Hinzu kommt eine filmreife Inszenierung, die nicht nur mit lebendiger Mimik und Gestik sowie sehr gut geschnittenen Überleitungen vom passiven Zuschauen zum aktiven Spiel punktet, sondern auch mit einer der besten deutschen Lokalisierungen der letzten Jahre. Hier kann man sich ohne Fremdschämen alles auf Deutsch anhören, denn die Sprecher leisten hervorragende Schauspielarbeit – inklusive glaubwürdiger Emotionen. Auch das Frauenbild muss ich an dieser Stelle ausdrücklich loben: Die Ladys sind hier keine dümmlichen 90-60-90-Babes, sondern glaubwürdige Charaktere. Lediglich die Tonabmischung scheint an einigen Stellen nicht optimal, wenn plötzlich zu leise geredet wird.

Steampunk ohne Staunen

Das viktorianische London sieht klasse aus - vor allem Kleidung sowie Interieur bestechen mit vielen Details.
Aber je länger ich mit Sir Galahad unterwegs bin, desto mehr vermisse ich vor allem in den äußeren Arealen dieses Staunen, diesen „Sense of Wonder“, den ich als Steampunk-Freund z.B. in Dishonored finden konnte. Auch wenn Ready at Dawn selbst von "neo-viktorianisch" spricht und damit mehr Authentizität als Fiktionales inszenieren will, hätte man mehr anbieten können. Mal abgesehen davon, dass dieses London klaustrophobisch eng designt ist, wirkt es auch sehr gewöhnlich für eine alternative Zukunft. Das liegt nicht mal daran, dass einige Schauplätze in dieser Millionenmetropole wie ausgestorben wirken – selbst an den Docks ist niemand zu sehen.

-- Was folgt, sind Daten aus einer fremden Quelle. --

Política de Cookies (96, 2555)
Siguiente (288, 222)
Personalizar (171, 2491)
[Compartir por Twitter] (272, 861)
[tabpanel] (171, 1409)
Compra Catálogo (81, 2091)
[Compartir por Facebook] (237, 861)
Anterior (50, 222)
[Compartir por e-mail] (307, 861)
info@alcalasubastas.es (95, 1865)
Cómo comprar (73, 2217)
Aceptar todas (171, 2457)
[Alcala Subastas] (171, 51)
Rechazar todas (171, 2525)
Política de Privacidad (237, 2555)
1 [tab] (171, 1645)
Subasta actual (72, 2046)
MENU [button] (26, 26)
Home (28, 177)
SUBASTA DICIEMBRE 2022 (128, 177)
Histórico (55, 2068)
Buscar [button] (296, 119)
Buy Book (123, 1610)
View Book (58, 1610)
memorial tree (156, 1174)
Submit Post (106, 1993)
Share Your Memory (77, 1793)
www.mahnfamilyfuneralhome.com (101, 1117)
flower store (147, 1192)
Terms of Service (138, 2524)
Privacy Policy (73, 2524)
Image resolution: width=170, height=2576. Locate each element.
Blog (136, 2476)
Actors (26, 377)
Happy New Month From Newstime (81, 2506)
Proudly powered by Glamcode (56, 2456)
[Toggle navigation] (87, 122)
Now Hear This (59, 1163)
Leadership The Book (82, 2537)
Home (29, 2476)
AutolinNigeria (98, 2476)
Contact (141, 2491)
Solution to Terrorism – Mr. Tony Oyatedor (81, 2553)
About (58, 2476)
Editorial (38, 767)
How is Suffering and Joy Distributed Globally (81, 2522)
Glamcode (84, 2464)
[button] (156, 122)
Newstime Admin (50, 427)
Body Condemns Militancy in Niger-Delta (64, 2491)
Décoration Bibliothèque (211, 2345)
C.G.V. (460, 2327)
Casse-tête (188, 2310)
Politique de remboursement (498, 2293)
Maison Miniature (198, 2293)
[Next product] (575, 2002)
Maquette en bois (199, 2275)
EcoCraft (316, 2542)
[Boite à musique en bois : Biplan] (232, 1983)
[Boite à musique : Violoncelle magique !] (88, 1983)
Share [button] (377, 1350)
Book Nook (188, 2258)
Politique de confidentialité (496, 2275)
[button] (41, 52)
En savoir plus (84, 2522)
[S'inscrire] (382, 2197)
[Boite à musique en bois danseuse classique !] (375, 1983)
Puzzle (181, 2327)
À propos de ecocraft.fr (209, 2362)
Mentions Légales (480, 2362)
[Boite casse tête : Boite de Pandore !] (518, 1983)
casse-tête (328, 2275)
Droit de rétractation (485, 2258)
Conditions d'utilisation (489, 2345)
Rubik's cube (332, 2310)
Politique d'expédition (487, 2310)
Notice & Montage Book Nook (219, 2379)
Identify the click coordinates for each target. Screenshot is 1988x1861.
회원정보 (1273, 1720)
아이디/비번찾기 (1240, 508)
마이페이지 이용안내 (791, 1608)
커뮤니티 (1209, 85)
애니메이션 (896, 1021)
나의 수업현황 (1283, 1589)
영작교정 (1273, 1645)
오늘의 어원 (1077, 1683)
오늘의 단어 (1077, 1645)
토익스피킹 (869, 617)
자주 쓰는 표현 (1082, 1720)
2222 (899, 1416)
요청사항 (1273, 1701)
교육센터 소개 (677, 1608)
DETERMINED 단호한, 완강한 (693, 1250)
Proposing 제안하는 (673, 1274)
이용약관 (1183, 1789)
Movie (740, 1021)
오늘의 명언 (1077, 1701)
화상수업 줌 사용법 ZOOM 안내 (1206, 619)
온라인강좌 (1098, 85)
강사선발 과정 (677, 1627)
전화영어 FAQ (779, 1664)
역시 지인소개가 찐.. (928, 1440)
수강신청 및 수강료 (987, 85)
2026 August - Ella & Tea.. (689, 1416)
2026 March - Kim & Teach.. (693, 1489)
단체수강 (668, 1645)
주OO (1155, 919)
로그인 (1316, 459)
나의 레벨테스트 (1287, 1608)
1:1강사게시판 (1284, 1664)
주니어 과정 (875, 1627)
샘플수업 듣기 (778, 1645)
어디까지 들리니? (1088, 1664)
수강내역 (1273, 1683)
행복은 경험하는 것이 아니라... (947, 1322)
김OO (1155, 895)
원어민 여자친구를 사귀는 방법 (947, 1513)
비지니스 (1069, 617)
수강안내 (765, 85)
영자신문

Das liegt eher daran, dass es keine extravaganten Gefährte oder Gerätschaften wie etwa zweibeinige Wächter oder dampfbetriebene Kutschen gibt. Nur die pompösen Luftschiffe deuten an, dass es sich hier um ein anderes 19. Jahrhundert handelt. Ready at Dawn geht mit seiner historischen Normalität zu sehr auf Nummer sicher und verpasst es, abseits der Mode und Gegenstände auch die Faszination des Alltags in diesem fiktiven London einzufangen. Auch jene des Horrors wird nur über die Werwölfe und zumindest den Besuch einer Irrenanstalt bedient.

Die Erfindung des...Scharfschützengewehrs?

Ein Beispiel für verschenktes Potenzial ist auch das Labor von Nicola Tesla, wo es vor Elektrizität knistert, riesige kupferne Spulen sowie seltsame Apparate locken. Hier habe ich mit kuriosen Experimenten oder exotischen Waffen und magnetischen Werkzeugen in kleinen Vorführungen gerechnet, aber letztlich probiere ich neben einem kleinen Apparat zum Kurzschließen nur ein schnödes Scharfschützengewehr am Schießstand aus – Leute, das kann ich auch in Call of Duty haben! Überhaupt: Warum wird Tesla als Erfinder so verschenkt? Ich kann ihn nicht selbst besuchen, damit er etwas bastelt. Ich kann ihm zwischen den Kapiteln nichts Sinnvolles in eine Art Lager bringen, damit er vielleicht experimentiert.  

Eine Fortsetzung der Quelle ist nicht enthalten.